++++ INPUT ++++
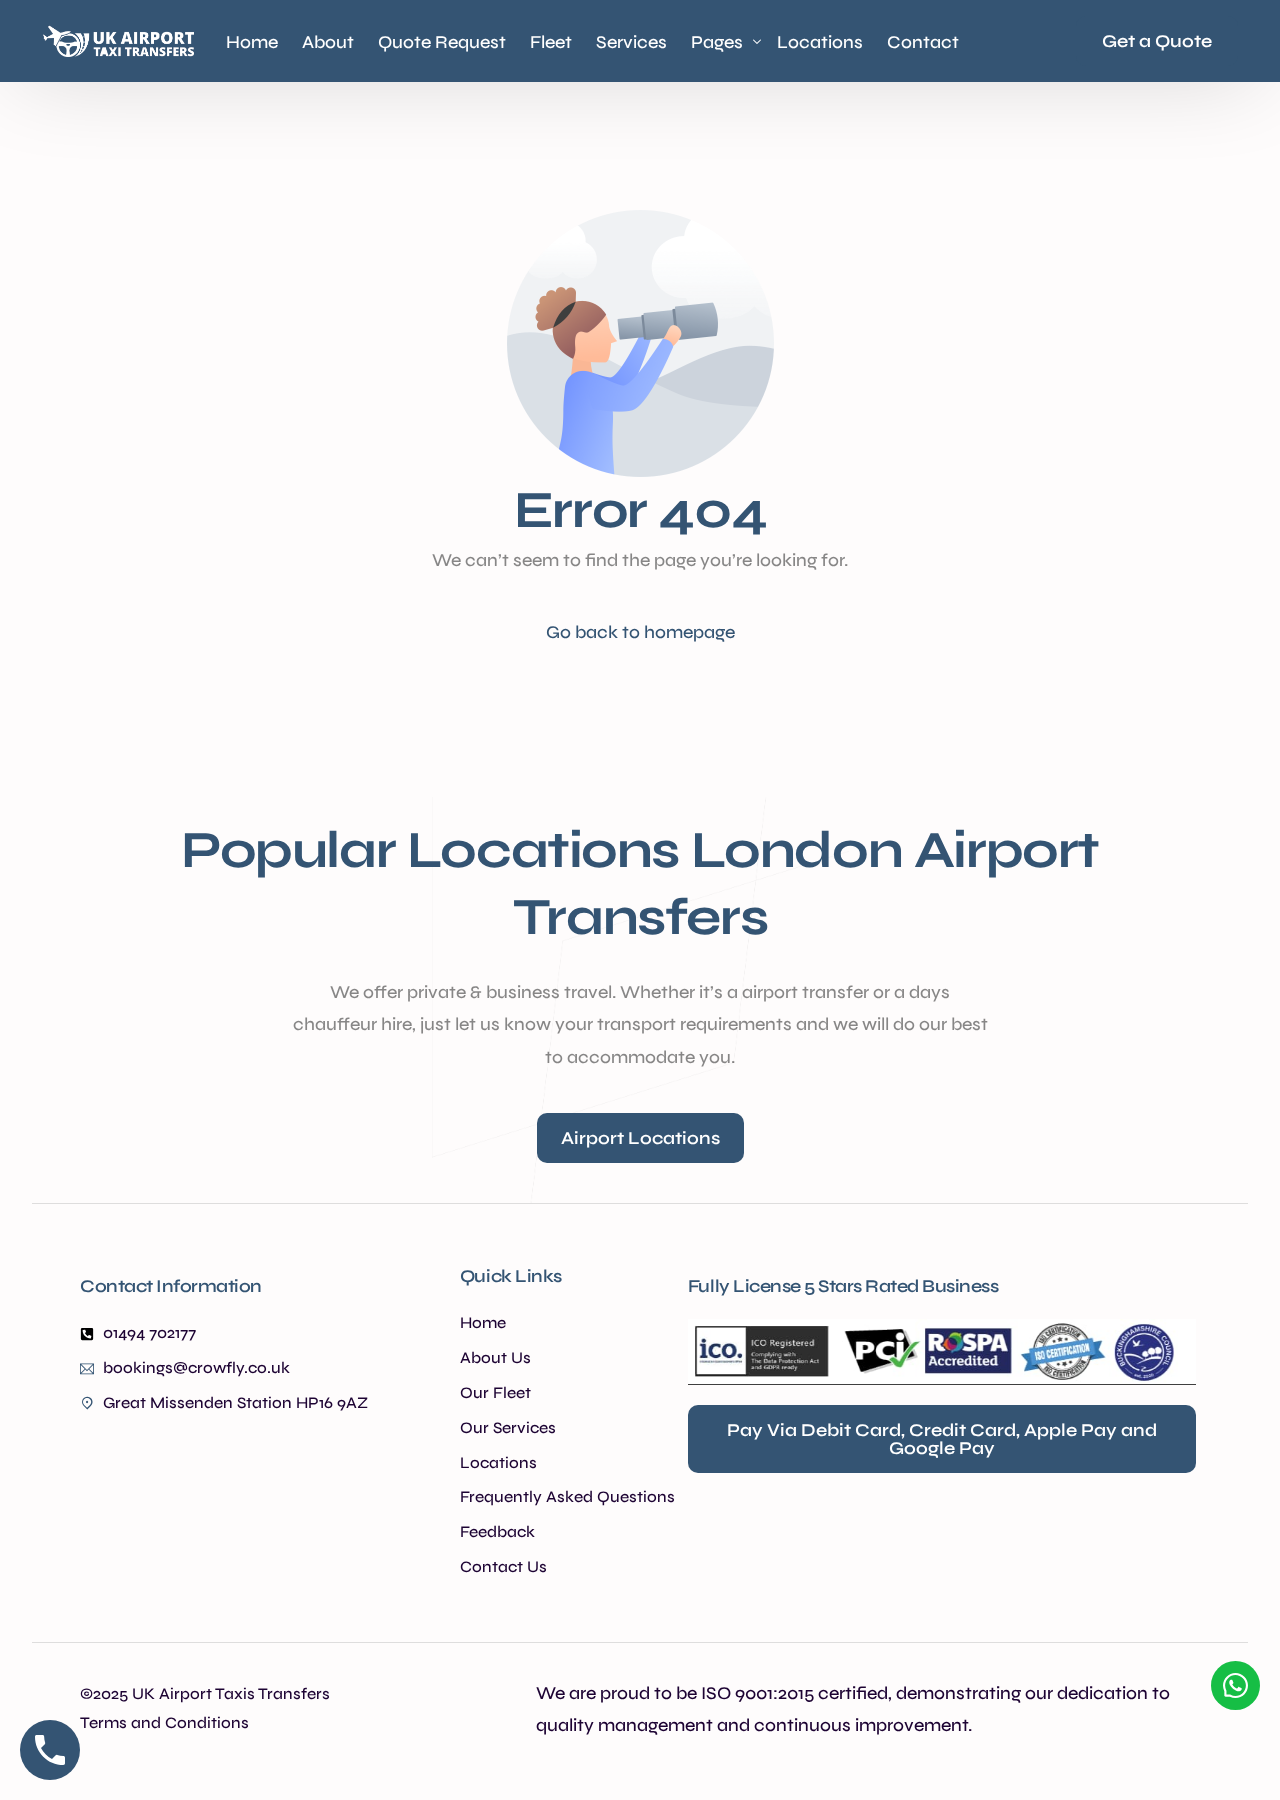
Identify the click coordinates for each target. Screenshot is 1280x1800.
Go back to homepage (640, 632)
++++
++++ INPUT ++++
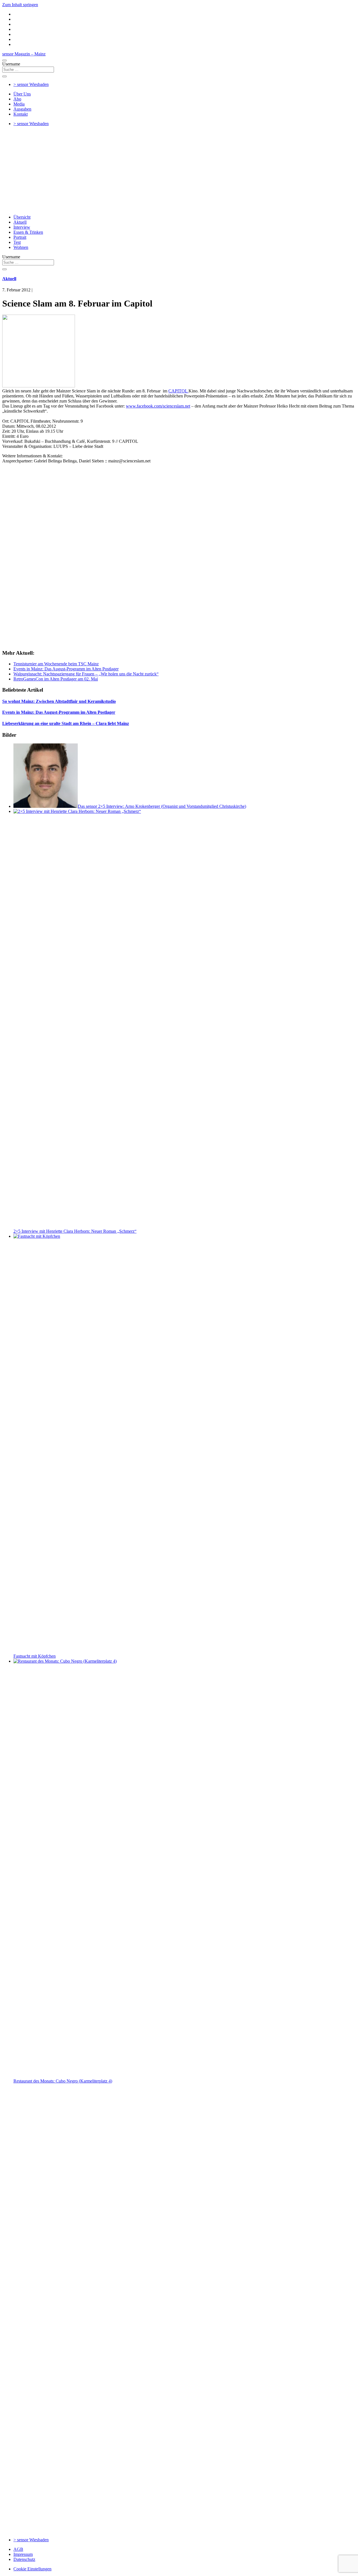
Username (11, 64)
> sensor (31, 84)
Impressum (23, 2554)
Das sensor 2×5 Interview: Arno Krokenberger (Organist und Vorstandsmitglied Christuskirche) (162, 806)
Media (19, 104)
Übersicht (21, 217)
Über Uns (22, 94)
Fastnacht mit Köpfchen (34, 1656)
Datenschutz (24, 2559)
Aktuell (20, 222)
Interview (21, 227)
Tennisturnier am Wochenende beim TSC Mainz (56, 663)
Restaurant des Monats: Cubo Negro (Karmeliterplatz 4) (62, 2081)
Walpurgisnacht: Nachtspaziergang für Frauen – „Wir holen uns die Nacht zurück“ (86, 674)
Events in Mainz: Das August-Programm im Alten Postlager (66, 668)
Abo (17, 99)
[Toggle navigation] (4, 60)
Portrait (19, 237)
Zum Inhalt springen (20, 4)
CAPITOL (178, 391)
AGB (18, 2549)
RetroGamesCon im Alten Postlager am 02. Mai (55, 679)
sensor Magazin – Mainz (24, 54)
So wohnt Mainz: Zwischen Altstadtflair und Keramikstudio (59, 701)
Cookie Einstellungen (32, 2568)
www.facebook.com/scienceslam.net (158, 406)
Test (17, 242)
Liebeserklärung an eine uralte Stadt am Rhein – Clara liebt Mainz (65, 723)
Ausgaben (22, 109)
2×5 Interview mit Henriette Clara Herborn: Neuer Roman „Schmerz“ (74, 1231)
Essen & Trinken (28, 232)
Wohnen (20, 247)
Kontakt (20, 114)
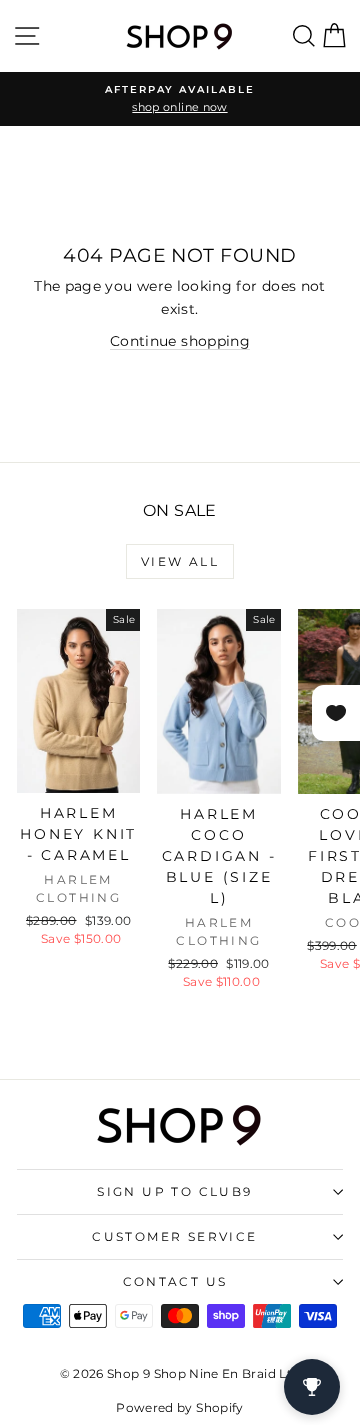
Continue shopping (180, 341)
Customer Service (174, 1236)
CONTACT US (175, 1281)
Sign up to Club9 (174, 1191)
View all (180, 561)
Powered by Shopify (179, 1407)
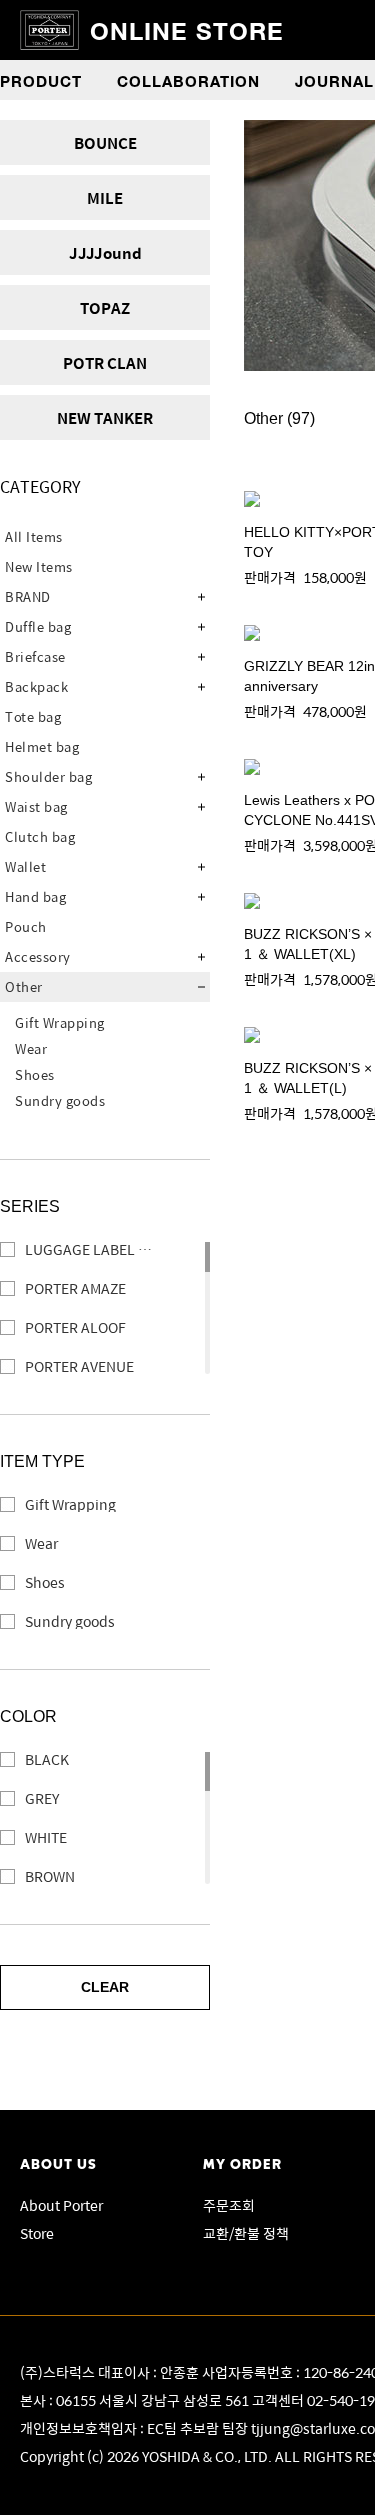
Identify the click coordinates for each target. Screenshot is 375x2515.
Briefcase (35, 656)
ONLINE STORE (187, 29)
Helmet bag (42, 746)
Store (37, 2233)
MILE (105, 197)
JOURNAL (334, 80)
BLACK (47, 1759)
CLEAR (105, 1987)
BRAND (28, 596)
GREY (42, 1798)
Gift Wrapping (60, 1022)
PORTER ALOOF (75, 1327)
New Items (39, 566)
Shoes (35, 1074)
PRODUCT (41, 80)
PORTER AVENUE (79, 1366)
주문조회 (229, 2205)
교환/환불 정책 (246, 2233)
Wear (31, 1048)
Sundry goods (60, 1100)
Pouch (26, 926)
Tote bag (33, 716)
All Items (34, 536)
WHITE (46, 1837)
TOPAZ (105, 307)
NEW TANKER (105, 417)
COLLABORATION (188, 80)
++++
++++ INPUT ++++
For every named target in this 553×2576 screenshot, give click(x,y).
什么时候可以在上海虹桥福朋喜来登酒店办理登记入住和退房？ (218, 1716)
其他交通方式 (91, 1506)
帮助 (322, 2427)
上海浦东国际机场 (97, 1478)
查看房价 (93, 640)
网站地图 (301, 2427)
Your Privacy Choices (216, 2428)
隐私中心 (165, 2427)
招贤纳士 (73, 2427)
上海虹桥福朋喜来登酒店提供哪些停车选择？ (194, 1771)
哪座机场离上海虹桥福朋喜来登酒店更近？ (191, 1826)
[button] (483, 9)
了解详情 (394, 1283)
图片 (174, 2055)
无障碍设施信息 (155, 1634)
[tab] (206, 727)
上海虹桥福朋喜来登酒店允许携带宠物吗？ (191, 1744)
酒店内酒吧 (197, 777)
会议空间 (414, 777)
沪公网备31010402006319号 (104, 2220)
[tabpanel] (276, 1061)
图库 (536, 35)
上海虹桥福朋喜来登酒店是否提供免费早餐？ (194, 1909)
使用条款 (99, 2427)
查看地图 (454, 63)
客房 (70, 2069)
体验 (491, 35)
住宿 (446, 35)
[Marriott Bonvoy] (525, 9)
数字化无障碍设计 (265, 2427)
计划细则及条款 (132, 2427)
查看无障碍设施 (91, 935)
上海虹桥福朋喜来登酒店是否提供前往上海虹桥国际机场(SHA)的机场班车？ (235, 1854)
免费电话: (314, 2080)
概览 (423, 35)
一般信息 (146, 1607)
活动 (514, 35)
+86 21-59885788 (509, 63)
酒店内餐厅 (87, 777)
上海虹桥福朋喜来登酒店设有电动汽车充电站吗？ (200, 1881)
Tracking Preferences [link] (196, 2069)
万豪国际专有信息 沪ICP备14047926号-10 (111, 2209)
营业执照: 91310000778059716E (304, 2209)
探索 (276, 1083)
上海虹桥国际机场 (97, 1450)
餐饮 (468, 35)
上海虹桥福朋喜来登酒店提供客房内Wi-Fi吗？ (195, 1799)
++++
* **REQUIRED WORK**
Reproduce exactly the lines above from the line with "一般信息 (146, 1607)" to the line with "上海虹桥福朋喜来登酒店提供客房内Wi-Fi吗？ (195, 1799)", including both, and add nothing.

* **RESULT**
一般信息 (146, 1607)
活动 (514, 35)
+86 21-59885788 (509, 63)
酒店内餐厅 (87, 777)
上海虹桥福朋喜来登酒店设有电动汽车充电站吗？ (200, 1881)
Tracking Preferences [link] (196, 2069)
万豪国际专有信息 沪ICP备14047926号-10 (111, 2209)
营业执照: 91310000778059716E (304, 2209)
探索 (276, 1083)
上海虹桥国际机场 (97, 1450)
餐饮 (468, 35)
上海虹桥福朋喜来登酒店提供客房内Wi-Fi吗？ (195, 1799)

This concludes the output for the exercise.